Néanmoins, l’appui américain à l’impérialisme britannique fit échouer toute tentative de conciliation : pour ces deux forces, il s’agissait de rétablir la monarchie et de gagner du temps pour briser l’EAM et l’ELAS.
L’ELAS dut affronter par ailleurs deux nouvelles forces à partir de 1943 : d’un côté, les bataillons de sécurité (Τάγματα Ασφαλείας) composés de 22 000 collaborateurs grecs servant l’Allemagne nazie qui enrôla ces forces pour faire face à l’abandon de la part de l’Italie, mais également des unités militaires royalistes tolérées par les forces d’occupation et attaquant exclusivement l’ELAS.
De plus, l’EDES – qui initialement avait été porté par des sections socialistes, même si opposées au KKE – était rejointe massivement par des monarchistes à la même période, qui parvinrent même à contrôler la direction athénienne et établirent des rapports avec l’occupant nazi.
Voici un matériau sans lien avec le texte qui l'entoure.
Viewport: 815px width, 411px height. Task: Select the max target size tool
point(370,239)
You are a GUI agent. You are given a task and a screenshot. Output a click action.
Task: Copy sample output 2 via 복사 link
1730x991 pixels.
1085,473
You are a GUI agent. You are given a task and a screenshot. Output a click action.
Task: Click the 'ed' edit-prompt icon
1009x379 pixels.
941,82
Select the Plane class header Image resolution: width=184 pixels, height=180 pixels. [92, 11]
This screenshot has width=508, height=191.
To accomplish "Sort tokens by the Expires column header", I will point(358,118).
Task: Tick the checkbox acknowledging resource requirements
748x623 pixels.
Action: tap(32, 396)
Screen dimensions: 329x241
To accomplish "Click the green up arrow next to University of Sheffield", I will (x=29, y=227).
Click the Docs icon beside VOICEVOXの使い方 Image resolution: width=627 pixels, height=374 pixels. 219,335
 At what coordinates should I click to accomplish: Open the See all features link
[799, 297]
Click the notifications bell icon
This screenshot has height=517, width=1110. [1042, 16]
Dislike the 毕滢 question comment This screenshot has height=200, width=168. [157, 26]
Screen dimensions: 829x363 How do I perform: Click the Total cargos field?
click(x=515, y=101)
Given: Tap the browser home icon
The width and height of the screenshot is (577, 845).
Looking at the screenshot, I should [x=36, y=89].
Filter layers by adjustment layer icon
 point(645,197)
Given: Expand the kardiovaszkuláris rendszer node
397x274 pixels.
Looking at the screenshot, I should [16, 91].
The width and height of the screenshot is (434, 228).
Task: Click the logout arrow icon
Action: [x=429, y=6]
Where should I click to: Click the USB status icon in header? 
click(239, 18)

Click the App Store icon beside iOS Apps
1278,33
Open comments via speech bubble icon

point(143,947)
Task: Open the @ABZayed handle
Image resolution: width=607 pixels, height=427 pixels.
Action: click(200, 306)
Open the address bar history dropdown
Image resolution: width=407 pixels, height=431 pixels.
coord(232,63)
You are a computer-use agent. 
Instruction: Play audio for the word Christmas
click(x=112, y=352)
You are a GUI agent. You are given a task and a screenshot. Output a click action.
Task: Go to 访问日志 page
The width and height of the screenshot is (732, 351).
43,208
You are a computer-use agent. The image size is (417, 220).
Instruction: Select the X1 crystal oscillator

La conséquence en fut des affrontements EDES/ELAS et la décision, de la part de l’ELAS, de liquider l’EDES. L’ELAS profita du départ des troupes italiennes, présentes notamment dans les territoires où elle était active, pour récupérer du matériel et redisposer ses forces.
L’offensive anti-ELAS commença le 9 octobre 1943, interrompue à la fin du mois par une contre-offensive allemande de trois semaines. Toutefois, début décembre l’EDES avait été pratiquement anéantie, et le 14 décembre 1943, l’EAM appela à la formation d’un gouvernement d’union nationale.